[Exercise requirements]
1. Answer these questions using the weapons-design excerpt below, one per line:
(a) In what year did the semi-automatic «Malyutka-P» appear?
(b) Which version of «Sturm» was intended for helicopters, and in what year?
(c) When did design work on Iskander missiles begin?
2. In the weapons-design excerpt below, turn the entry beginning "supersonic anti-tank guided rocket system" into a structured list, keeping every system and date it names.
3. Carry the weapons-design excerpt below forward, writing the passage that would follow its final sentence.

He was the principal designer of:
- anti-tank systems «Shmel» (1960), «Malyutka» (1963) and later, the semi-automatic «Malyutka-P» (1969);
- «Strela-2» (1968), «Strela-2M» (1970), «Strela-3» (1974), «Igla-1» (1981), «Igla» (1983);
- supersonic anti-tank guided rocket system «Sturm» - «Sturm-B» for the helicopters (1976) and «Sturm-C» for the vehicles (1978); «Ataka» (seriously modernized «Sturm») and first double-channeled Khrizantema.
- tactical rocket complexes TRK "Tochka" - with SBCh, OFBCh (1975), with KBCh (1977), with G (1979), with F-R (1982) and Tochka-U (1988), operative-tactical rocket complex OTRK "Oka" (1980).
- active armored vehicle defence system KAZ "Arena"

Besides, he initiated the design work on Iskander missiles, which was begun in December 1988.

[Data provided]
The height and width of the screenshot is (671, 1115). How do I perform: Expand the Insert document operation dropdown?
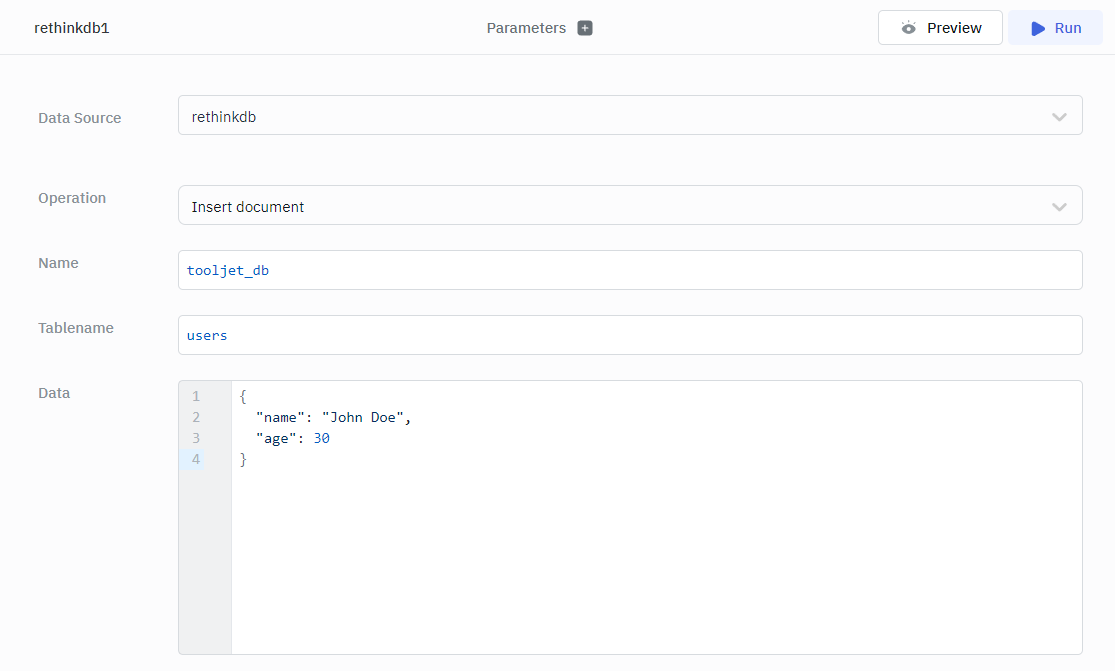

[Answers for this exercise]
1.
(a) 1969
(b) «Sturm-B», in 1976
(c) December 1988

2.
- «Sturm»: supersonic anti-tank guided rocket system
  - «Sturm-B», for helicopters (1976)
  - «Sturm-C», for vehicles (1978)
- «Ataka»: a seriously modernized «Sturm»
- Khrizantema: the first double-channeled system

3.
In 1989, after the INF Treaty that eliminated all Soviet OTRK "Oka" (though formally they were not mentioned in the treaty), Nepobedimy stepped down as Chief Designer and retired from KBM. From 1990 until his death he worked in the Moscow Central Scientific Research Institute of Automatics and Hydraulics ad as the Chief of the scientific and technical center "REAGENT". He was the author of more than 350 scientific works, patents and one discovery.

Sergey Nepobedimy died in Kolomna in April 2014 and was buried at the Federal Military Memorial Cemetery.